**WHAT IS EXPECTED**
Using the data beneath this instruction, retype only the lines from the one that contains "Spirit of the Republic (1130, 160)" down to the one that contains "Contest Rules (1197, 1792)", both included, exactly as they appear.

Stored data:

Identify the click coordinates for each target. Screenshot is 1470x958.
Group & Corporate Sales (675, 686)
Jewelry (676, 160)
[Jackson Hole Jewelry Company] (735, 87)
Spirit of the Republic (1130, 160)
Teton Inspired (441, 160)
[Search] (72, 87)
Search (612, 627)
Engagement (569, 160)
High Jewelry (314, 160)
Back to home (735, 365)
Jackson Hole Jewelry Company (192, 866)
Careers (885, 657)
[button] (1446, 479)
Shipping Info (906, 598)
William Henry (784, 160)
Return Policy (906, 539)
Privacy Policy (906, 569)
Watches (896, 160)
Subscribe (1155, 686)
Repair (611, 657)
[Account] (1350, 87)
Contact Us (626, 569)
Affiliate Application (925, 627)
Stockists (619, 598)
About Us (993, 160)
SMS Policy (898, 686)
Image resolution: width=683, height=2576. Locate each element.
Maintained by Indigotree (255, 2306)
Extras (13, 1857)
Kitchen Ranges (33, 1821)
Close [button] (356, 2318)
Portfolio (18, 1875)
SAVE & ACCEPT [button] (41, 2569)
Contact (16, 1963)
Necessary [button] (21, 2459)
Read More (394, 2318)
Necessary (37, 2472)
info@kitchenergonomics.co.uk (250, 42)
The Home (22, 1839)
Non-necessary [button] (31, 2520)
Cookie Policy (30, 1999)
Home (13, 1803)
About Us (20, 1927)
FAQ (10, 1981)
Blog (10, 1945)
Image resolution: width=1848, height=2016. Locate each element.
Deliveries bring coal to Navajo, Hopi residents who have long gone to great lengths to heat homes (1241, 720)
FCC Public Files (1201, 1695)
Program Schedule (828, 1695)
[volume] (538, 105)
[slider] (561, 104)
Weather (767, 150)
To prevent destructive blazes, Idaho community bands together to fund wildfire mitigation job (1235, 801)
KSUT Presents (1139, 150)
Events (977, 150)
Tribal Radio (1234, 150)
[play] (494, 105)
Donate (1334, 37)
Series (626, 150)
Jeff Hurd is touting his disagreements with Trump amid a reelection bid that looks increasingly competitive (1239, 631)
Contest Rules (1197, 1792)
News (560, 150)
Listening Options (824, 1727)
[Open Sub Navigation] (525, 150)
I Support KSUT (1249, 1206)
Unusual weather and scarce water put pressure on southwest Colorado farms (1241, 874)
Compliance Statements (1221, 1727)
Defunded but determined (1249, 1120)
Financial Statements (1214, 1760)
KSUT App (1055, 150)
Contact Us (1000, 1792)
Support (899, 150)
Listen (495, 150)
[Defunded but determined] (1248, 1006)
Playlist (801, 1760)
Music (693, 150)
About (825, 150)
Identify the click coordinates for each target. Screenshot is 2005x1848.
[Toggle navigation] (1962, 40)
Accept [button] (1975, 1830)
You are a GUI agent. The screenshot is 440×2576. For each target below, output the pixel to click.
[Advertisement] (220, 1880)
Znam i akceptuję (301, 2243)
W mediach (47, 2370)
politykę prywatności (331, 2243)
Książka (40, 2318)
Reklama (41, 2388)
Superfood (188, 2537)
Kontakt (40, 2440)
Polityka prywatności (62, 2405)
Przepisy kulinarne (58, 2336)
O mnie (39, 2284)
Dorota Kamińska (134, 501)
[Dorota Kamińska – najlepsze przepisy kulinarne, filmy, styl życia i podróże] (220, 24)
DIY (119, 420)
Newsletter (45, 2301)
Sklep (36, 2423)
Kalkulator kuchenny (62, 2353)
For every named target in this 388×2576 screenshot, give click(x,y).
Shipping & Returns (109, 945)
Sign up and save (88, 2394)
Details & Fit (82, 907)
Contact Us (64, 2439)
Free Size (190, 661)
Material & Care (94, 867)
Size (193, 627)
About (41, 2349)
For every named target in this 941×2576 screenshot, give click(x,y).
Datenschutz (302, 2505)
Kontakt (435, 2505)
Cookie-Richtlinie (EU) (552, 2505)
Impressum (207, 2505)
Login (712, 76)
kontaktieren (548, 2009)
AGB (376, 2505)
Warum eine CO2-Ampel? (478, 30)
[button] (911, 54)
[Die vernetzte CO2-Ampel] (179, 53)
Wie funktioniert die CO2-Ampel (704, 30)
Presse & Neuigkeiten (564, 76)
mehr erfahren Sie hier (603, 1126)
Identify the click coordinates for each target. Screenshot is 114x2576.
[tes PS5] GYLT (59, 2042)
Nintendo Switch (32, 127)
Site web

**REPLY TO THE TASK**
Spirit of the Republic (1130, 160)
Teton Inspired (441, 160)
[Search] (72, 87)
Search (612, 627)
Engagement (569, 160)
High Jewelry (314, 160)
Back to home (735, 365)
Jackson Hole Jewelry Company (192, 866)
Careers (885, 657)
[button] (1446, 479)
Shipping Info (906, 598)
William Henry (784, 160)
Return Policy (906, 539)
Privacy Policy (906, 569)
Watches (896, 160)
Subscribe (1155, 686)
Repair (611, 657)
[Account] (1350, 87)
Contact Us (626, 569)
Affiliate Application (925, 627)
Stockists (619, 598)
About Us (993, 160)
SMS Policy (898, 686)
Image resolution: width=683, height=2576. Locate each element.
Maintained by Indigotree (255, 2306)
Extras (13, 1857)
Kitchen Ranges (33, 1821)
Close [button] (356, 2318)
Portfolio (18, 1875)
SAVE & ACCEPT [button] (41, 2569)
Contact (16, 1963)
Necessary [button] (21, 2459)
Read More (394, 2318)
Necessary (37, 2472)
info@kitchenergonomics.co.uk (250, 42)
The Home (22, 1839)
Non-necessary [button] (31, 2520)
Cookie Policy (30, 1999)
Home (13, 1803)
About Us (20, 1927)
FAQ (10, 1981)
Blog (10, 1945)
Image resolution: width=1848, height=2016. Locate each element.
Deliveries bring coal to Navajo, Hopi residents who have long gone to great lengths to heat homes (1241, 720)
FCC Public Files (1201, 1695)
Program Schedule (828, 1695)
[volume] (538, 105)
[slider] (561, 104)
Weather (767, 150)
To prevent destructive blazes, Idaho community bands together to fund wildfire mitigation job (1235, 801)
KSUT Presents (1139, 150)
Events (977, 150)
Tribal Radio (1234, 150)
[play] (494, 105)
Donate (1334, 37)
Series (626, 150)
Jeff Hurd is touting his disagreements with Trump amid a reelection bid that looks increasingly competitive (1239, 631)
Contest Rules (1197, 1792)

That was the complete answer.